Assim como Jean-Marie Le Pen, Bardella costumeiramente faz declarações racistas e homofóbicas, mas de maneira velada. O fato é que nunca houve mudança de rotas nas linhas gerais do programa de governo do partido de Le Pen, mas Magnoli e outros terraplanistas querem nos fazer acreditar que esses nazistas se tornaram moderados.
A extrema direita é articulada internacionalmente e essa repaginação do neofascismo certamente se consolidará como nova tendência.
As principais propostas do Reunião Nacional são baseadas no nativismo, uma ideologia que visa proteger as pessoas nascidas na França e oprimir imigrantes e filhos de imigrantes que nasceram no país.
Eles defendem que filhos de estrangeiros nascidos na França não tenham mais direito à nacionalidade francesa.

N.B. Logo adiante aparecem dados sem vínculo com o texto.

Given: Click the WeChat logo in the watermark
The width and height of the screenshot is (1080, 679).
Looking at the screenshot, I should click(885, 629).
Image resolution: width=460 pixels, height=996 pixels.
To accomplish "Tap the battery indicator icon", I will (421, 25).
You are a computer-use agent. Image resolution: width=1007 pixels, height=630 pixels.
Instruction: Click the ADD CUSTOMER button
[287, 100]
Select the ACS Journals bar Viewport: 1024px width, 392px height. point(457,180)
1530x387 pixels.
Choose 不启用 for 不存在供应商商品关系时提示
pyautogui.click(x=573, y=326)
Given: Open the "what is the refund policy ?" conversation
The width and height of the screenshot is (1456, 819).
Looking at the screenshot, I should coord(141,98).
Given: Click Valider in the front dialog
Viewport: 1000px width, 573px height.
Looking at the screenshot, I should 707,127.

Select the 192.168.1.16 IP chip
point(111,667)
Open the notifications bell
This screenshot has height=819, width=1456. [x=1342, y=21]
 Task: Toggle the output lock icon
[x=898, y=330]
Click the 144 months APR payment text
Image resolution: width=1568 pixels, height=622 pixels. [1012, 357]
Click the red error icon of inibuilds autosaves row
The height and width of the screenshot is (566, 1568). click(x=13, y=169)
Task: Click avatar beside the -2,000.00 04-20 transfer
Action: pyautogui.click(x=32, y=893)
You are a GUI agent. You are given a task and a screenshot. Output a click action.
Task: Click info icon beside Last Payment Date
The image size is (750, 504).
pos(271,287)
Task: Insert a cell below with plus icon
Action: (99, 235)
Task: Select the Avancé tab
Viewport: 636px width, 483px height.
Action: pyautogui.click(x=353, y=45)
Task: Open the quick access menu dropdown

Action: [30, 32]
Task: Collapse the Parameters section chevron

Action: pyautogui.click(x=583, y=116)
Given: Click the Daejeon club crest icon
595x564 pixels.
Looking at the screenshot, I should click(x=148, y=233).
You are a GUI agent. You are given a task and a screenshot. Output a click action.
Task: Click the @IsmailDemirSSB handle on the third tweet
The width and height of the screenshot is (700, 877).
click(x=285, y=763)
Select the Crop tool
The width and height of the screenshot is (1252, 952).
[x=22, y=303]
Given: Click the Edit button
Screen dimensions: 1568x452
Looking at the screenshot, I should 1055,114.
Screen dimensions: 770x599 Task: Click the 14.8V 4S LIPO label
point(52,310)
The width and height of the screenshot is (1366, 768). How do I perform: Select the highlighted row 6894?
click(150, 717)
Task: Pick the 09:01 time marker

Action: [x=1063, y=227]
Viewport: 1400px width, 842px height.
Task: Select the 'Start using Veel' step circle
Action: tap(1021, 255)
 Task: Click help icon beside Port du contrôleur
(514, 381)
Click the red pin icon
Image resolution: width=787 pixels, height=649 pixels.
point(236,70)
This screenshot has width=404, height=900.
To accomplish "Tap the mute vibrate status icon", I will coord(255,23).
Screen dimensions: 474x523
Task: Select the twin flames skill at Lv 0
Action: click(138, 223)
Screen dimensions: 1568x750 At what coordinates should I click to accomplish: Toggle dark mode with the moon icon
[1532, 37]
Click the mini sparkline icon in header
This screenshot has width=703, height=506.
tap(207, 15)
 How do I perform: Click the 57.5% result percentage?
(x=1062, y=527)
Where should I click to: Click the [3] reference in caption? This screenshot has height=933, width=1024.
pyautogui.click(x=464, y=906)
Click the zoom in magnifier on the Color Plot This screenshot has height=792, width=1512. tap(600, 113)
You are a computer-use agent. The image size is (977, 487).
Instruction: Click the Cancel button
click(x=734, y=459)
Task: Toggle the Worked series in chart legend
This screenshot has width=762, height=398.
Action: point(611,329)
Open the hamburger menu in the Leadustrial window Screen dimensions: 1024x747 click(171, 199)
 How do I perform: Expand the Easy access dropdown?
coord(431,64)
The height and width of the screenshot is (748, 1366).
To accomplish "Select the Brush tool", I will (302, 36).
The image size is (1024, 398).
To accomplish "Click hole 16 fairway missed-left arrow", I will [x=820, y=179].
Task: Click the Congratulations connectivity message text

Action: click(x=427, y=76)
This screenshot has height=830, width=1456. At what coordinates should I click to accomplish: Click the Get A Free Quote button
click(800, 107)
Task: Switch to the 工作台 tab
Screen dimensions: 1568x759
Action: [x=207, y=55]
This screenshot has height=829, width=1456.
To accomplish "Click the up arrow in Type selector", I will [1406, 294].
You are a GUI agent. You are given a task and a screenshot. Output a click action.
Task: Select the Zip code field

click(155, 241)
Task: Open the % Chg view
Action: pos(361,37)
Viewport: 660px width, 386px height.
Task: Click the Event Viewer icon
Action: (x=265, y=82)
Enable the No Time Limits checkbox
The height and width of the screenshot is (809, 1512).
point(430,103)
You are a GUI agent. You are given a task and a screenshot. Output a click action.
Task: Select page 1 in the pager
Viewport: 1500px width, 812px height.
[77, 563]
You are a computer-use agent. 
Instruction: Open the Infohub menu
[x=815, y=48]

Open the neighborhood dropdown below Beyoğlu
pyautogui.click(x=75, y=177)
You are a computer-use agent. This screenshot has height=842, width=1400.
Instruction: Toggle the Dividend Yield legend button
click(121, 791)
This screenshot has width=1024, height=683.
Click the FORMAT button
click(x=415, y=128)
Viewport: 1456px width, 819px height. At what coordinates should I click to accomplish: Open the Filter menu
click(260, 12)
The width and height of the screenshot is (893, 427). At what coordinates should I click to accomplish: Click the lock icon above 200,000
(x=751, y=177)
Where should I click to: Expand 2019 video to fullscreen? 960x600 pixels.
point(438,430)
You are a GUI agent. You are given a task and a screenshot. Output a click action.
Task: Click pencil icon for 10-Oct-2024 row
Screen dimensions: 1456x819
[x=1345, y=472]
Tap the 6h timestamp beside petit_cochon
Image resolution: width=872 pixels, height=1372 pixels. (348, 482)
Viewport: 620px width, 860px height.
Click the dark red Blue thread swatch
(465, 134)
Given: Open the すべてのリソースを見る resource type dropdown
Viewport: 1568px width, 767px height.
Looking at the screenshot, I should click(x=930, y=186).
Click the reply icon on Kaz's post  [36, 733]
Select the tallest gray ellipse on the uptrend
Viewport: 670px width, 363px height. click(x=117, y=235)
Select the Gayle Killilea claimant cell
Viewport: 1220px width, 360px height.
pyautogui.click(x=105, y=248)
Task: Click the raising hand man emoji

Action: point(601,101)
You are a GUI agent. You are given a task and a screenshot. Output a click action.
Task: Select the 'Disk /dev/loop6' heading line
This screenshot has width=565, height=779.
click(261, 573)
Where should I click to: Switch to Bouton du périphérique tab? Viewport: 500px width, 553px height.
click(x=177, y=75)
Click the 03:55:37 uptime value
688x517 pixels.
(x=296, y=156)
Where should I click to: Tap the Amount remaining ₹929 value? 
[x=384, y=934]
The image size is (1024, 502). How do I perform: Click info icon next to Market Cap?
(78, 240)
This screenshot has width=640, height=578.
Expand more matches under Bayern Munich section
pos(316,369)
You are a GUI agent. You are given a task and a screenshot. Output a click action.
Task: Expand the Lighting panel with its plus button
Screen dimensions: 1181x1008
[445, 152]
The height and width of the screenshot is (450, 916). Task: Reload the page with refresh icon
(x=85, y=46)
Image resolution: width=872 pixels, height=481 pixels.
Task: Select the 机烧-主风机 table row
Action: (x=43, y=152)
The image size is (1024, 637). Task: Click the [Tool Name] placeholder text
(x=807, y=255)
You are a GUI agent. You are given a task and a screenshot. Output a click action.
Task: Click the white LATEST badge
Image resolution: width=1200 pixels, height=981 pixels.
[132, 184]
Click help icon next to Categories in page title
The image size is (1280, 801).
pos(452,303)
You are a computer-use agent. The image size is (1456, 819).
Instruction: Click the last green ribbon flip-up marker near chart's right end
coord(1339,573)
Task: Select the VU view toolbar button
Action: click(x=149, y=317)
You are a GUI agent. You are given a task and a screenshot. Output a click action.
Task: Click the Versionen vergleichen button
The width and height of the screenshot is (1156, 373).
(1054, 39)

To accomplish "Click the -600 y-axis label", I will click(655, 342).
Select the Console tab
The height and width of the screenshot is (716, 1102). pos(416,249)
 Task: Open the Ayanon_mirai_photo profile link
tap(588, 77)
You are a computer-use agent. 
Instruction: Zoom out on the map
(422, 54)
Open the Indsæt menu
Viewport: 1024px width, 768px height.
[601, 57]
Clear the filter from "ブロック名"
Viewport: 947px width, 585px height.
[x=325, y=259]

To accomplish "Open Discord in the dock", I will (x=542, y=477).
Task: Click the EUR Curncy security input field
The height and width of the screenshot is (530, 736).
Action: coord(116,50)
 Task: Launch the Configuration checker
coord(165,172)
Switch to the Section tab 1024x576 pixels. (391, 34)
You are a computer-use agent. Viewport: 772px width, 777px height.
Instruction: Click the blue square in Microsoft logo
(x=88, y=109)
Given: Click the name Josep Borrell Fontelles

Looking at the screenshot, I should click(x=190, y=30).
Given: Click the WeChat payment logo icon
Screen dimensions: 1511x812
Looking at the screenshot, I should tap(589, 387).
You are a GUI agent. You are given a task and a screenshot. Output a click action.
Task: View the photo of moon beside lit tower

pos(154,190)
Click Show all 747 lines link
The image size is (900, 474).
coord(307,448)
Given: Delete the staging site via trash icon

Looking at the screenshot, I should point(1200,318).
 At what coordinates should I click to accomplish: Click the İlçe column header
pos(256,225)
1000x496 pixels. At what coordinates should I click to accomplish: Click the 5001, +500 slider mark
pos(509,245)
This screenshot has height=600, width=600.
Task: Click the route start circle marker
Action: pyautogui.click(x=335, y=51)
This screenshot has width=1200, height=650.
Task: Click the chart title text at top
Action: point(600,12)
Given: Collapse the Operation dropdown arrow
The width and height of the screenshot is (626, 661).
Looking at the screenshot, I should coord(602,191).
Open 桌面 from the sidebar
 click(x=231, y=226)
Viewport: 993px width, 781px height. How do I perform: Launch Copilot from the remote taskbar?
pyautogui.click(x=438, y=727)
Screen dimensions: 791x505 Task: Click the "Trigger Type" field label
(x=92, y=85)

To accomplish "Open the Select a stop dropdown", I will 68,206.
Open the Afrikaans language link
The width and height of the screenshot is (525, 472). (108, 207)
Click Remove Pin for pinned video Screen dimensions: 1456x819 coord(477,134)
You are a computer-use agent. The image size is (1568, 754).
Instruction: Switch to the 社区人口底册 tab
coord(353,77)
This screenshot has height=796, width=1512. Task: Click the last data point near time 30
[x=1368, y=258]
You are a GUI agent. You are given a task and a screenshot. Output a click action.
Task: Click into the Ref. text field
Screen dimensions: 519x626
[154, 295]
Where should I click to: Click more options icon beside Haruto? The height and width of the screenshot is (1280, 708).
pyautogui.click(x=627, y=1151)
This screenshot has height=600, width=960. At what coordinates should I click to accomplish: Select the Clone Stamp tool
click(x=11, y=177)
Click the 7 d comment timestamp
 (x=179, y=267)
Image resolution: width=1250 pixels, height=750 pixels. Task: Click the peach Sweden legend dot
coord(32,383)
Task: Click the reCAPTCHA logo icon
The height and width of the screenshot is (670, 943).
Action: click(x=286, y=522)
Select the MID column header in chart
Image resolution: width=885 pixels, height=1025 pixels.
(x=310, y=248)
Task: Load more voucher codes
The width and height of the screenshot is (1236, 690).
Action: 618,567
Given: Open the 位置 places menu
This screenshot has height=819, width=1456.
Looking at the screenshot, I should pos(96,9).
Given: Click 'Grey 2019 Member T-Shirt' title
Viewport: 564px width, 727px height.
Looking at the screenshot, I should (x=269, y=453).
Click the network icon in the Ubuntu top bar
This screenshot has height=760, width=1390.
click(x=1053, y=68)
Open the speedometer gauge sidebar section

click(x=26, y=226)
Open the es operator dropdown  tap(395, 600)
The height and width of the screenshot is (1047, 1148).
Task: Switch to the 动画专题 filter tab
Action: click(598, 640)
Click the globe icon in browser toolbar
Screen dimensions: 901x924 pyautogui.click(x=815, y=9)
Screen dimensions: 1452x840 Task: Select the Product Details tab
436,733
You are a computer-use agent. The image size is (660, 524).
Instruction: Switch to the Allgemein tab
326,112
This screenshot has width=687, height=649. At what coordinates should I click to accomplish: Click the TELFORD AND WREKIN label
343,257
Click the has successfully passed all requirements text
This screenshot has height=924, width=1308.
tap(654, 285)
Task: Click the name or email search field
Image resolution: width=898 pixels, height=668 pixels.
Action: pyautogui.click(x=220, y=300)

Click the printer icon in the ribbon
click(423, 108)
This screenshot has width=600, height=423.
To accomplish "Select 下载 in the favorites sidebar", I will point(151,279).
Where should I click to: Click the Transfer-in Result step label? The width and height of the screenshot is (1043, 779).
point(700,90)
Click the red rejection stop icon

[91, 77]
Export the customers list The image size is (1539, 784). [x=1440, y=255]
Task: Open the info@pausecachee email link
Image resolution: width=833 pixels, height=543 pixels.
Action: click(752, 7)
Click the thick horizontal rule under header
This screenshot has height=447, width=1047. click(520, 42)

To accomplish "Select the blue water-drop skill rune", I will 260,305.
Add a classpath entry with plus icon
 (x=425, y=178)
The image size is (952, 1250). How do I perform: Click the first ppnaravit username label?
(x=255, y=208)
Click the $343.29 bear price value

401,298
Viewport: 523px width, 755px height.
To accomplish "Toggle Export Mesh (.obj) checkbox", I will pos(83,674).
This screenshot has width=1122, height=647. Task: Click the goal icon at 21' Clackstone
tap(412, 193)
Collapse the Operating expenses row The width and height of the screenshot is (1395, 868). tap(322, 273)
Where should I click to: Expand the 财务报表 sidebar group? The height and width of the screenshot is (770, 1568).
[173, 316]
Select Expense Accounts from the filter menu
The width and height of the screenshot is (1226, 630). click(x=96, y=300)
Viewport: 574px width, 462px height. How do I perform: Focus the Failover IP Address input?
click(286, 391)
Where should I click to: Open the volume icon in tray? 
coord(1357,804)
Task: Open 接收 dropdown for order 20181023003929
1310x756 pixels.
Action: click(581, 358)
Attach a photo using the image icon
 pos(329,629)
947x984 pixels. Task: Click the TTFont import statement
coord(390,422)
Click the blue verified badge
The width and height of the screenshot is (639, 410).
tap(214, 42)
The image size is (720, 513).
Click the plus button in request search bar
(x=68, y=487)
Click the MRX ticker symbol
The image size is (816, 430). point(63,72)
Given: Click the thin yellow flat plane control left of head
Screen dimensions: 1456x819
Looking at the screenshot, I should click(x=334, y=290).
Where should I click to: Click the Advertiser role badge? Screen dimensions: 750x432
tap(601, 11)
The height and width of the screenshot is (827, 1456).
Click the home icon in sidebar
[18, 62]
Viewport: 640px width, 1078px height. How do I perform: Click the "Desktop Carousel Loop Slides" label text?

Ou seja, para eles, apenas filhos de pais franceses são considerados cidadãos.
Bardella prometeu erradicar do país o que ele chama de “perigosas ideologias islâmicas”, fechando mesquitas e deportando religiosos muçulmanos considerados radicais. O Magnoli pode ficar chateado, mas isso é neonazismo em estado bruto.
Repaginação do bolsonarismo
No Brasil, esse mesmo movimento de suavização do fascismo está a todo vapor. A extrema direita é articulada internacionalmente e essa repaginação do neofascismo certamente se consolidará como nova tendência.
Há uma clara intenção de se fabricar um candidato com tons moderados, que herde o espólio eleitoral de Bolsonaro, que está inelegível.
O governador Tarcísio de Freitas parece ser o candidato natural, já que, apesar de ter atuado como linha de frente do fascismo bolsonarista nos últimos anos, conseguiu consolidar a imagem de tecnocrata moderado, um bolsonarista que sabe se portar à mesa e usar os talheres.
É o candidato preferido do mercado, de boa parte da imprensa corporativa e de bolsonaristas envergonhados.
Torçamos para que a França consiga frear o avanço do neofascismo e impeça que uma figura nefasta como Bardella consiga a vaga de primeiro-ministro. Não é difícil imaginar o estrago que um Bolsonaro jovem e repaginado pode fazer à frente da segunda maior economia e a maior potência bélica e nuclear da Europa.